◆ **Source material**:
══════════

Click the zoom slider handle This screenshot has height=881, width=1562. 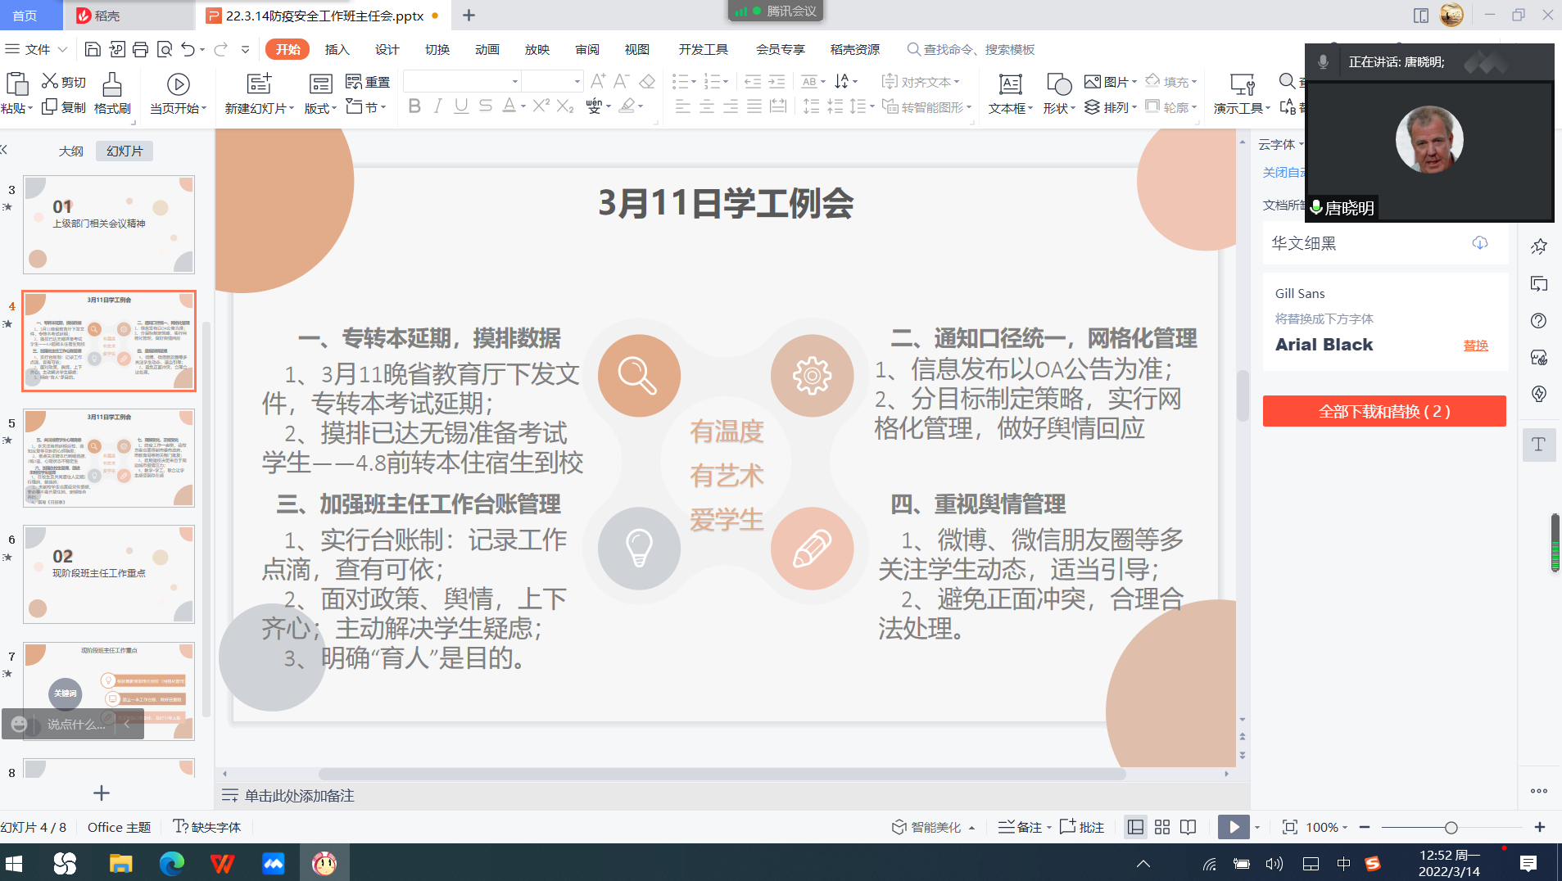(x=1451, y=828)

══════════

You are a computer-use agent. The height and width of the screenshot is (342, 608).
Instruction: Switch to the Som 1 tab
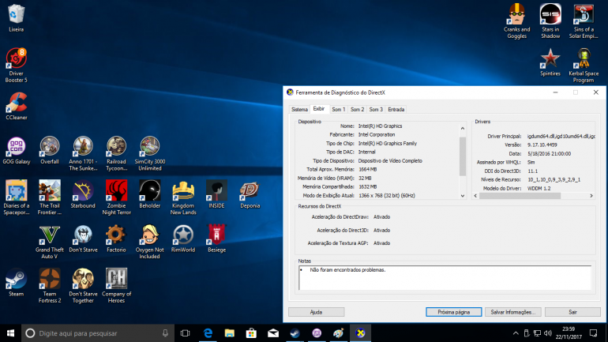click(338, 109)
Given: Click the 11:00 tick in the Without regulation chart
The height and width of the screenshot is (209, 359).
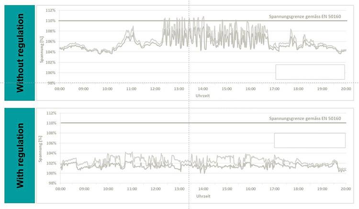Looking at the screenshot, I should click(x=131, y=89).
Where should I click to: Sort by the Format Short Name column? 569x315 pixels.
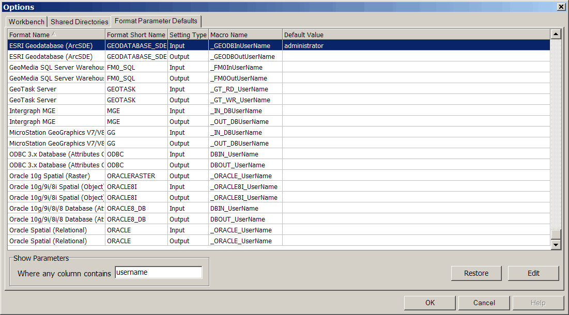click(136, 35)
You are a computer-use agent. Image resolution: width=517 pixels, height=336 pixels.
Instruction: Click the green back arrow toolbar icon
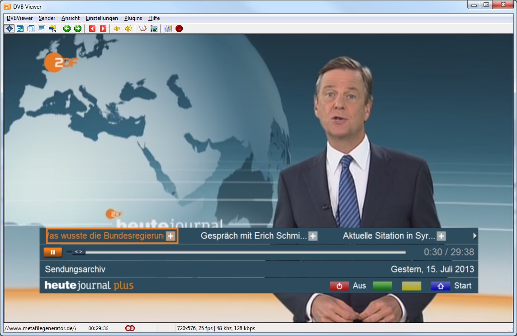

══════════

Your copy should hold the lines from the one with "Given: Click the" up to and including the one with "Instruction: Click the", exactly as in the data above, and no pictures.

Given: Click the 11:00 tick in the Without regulation chart
The height and width of the screenshot is (209, 359).
Looking at the screenshot, I should click(x=131, y=89).
Where should I click to: Sort by the Format Short Name column? 569x315 pixels.
click(136, 35)
You are a computer-use agent. Image resolution: width=517 pixels, height=336 pixels.
Instruction: Click the green back arrow toolbar icon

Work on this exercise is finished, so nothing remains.